Exercise goal: Copy the passage on global hotel booking trends word for word, from "The cautious measures" up to and including "YoY (+135.37% MoM)".

Passage provided:
■ ■ ■ ■ ■ ■ ■

The SiteMinder World Hotel Index shows both the fluidity and suddenness of changing traveller behaviour. In this section, SiteMinder’s founder and managing director, Mike Ford, captures a still image of the trends so we can always rest assured that travel is certain, even when we may not know the time or place.

A two-speed world eager to bring in the new year

For the first time since mid-March, hotel bookings globally rose to above 55% of 2019 levels on 6 September, and then dropped back to 54.7% just three days later to mark the tenth week that hotel bookings have remained in the plateaued (second) stage of global recovery.

The momentum at a global level may have stalled, but the last-minute booking trend that we’ve been reporting since June certainly hasn’t. It continues in markets all around the world, including in Cambodia where an incredible four-out-of-five hotel bookings made in the last two weeks are for stays during the remaining days of September.

Only one trend is bucking the last-minute booking trend, and that’s the growth of Christmas and New Year’s Eve hotel bookings. That week is now visible as a clear spike in multiple countries, including Australia and New Zealand in the Pacific, Barbados and Canada in the Americas, and the Philippines and Vietnam in Asia. It seems the world is keen to end 2020 on a high note, and usher in a fresh new year.

In Europe, we see a similar pattern emerging. Just two weeks after the summer-end, we are already seeing spikes in bookings for the summer months next year, in the Nordic nations of Denmark, Finland and Norway, as well as Portugal and Italy. It’s clear that Covid hasn’t completely deterred plans for enjoying beach weather and, interestingly, international travellers have been behind half of all bookings made within most of those countries over the past month.

Could we be learning to live with Covid? Perhaps in Europe, we are. In spite of new coronavirus outbreaks across the continent, hotel booking volumes have continued to climb to 65.5% YoY in Germany, and the destabilisation occurring in Spain, France and the UK is far from the drastic dip we saw in March. Two cities within the UK are, in fact, back to pre-pandemic levels. They are Brighton (102% YoY) and Bournemouth (99.8% YoY), which are both a two-hour drive from the London city centre.

However, we see a different picture in the Asia Pacific where government restrictions around international travel remain steadfast and hold back movement in many countries. Singapore, which has struggled to rise above 20% of last year’s levels, is the latest market to incentivise domestic travel with a staycation stimulus, and consider introducing flights that take off from Singapore Changi Airport and land in the same place. Meanwhile, in spite of zero locally-transmitted coronavirus cases in three months, Thailand is introducing a “special tourist visa” scheme that appeals only to foreigners willing to stay a minimum of 90 days.

The cautious measures could be working, with Asia contributing three out of our five fastest risers this past month:

  1. Vietnam: from 9.85% YoY to 25.1% YoY (+154.82% MoM)
  2. Philippines: from 6.05% YoY to 14.24% YoY (+135.37% MoM)

■ ■ ■ ■ ■ ■ ■

Recorded data:
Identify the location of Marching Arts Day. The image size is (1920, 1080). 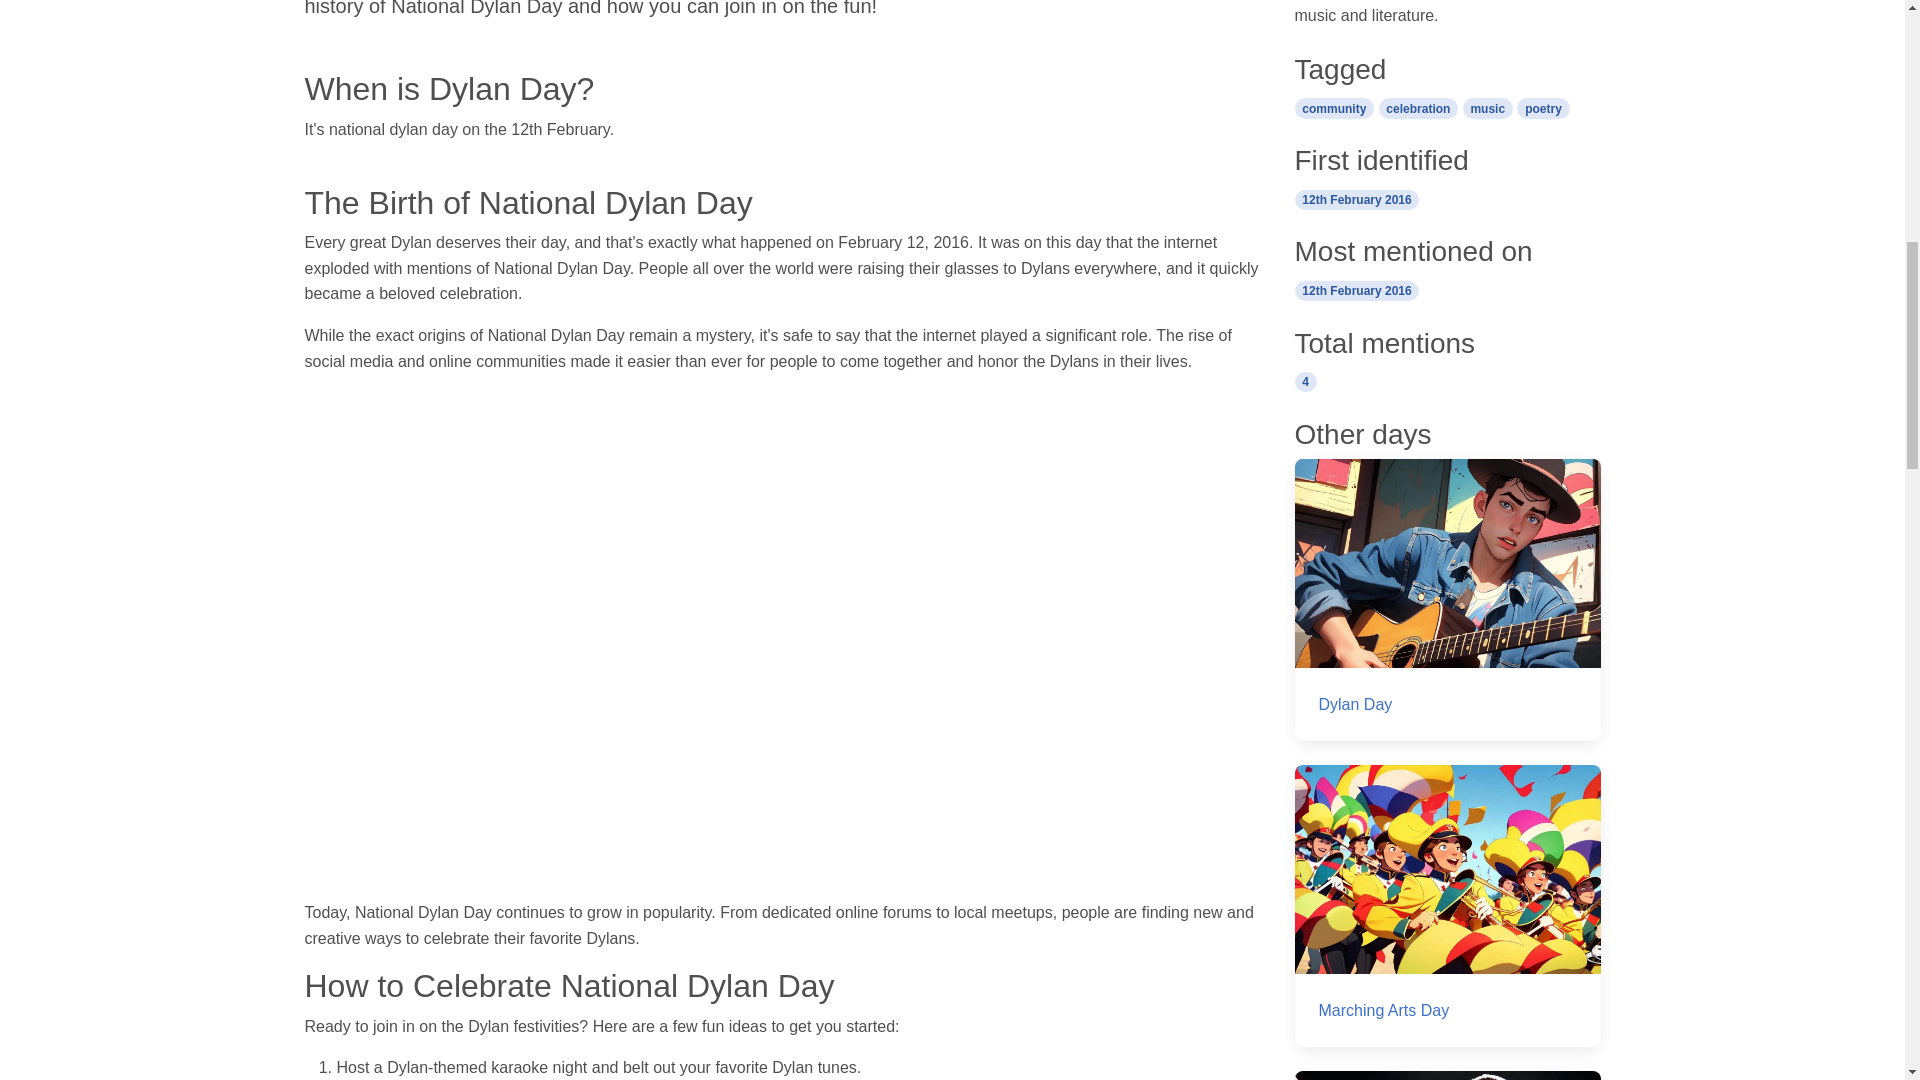
(1446, 905).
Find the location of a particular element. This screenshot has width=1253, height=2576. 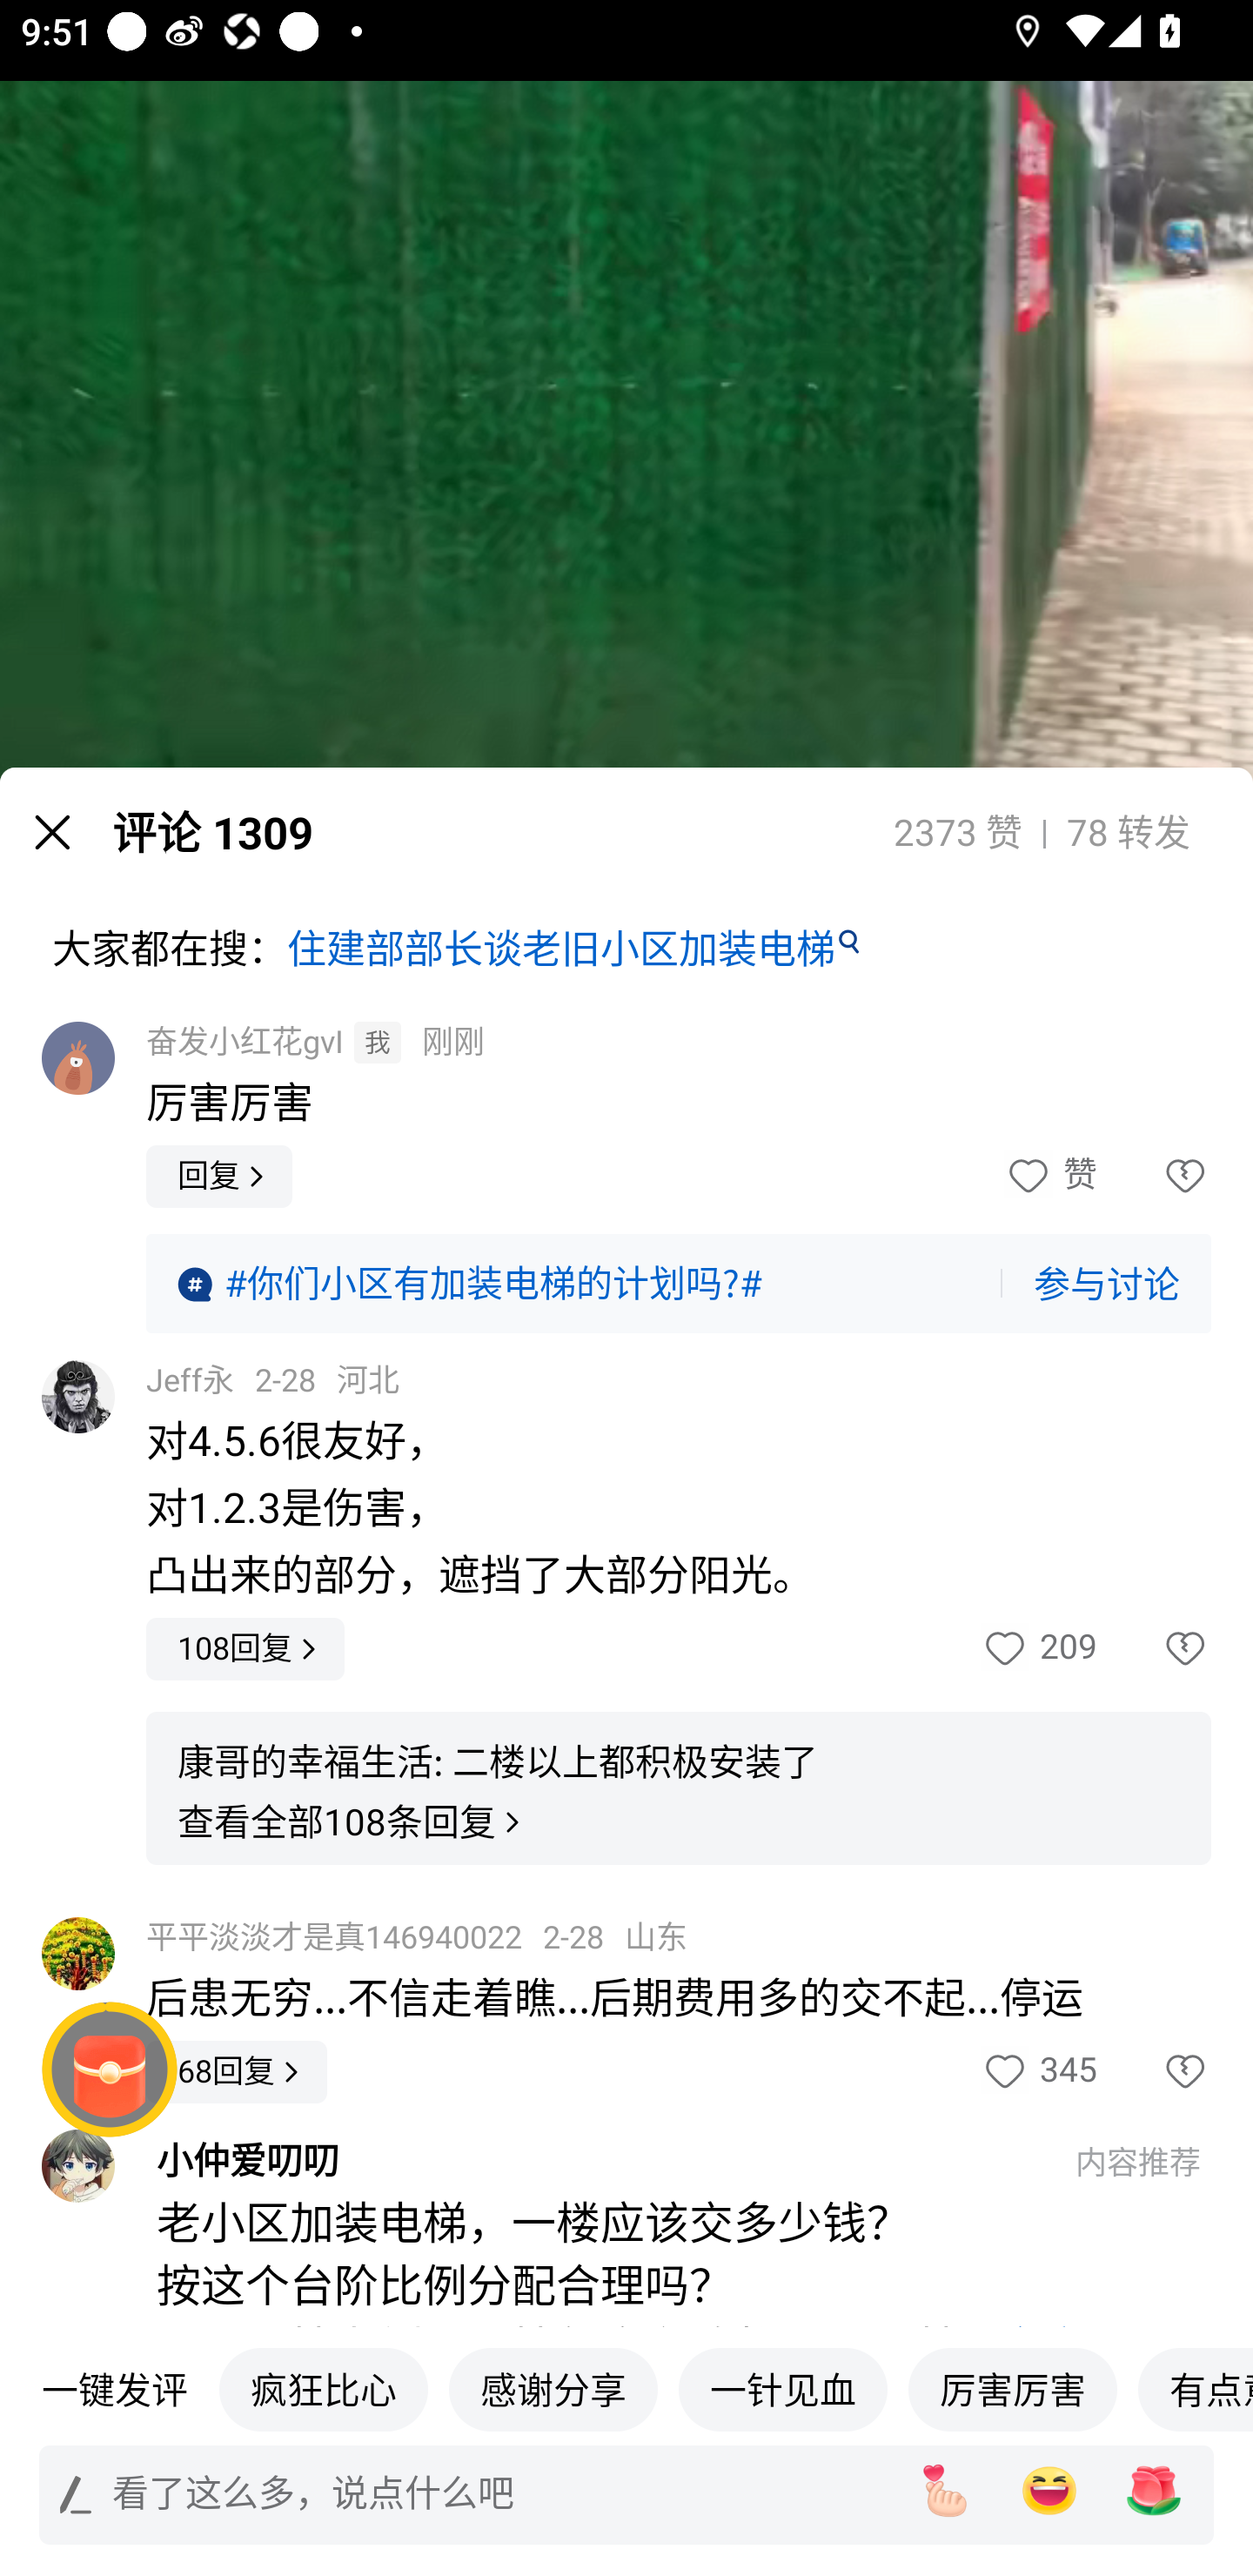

■ ■ ■ ■ ■ ■ ■

Result:
The cautious measures could be working, with Asia contributing three out of our five fastest risers this past month:

  1. Vietnam: from 9.85% YoY to 25.1% YoY (+154.82% MoM)
  2. Philippines: from 6.05% YoY to 14.24% YoY (+135.37% MoM)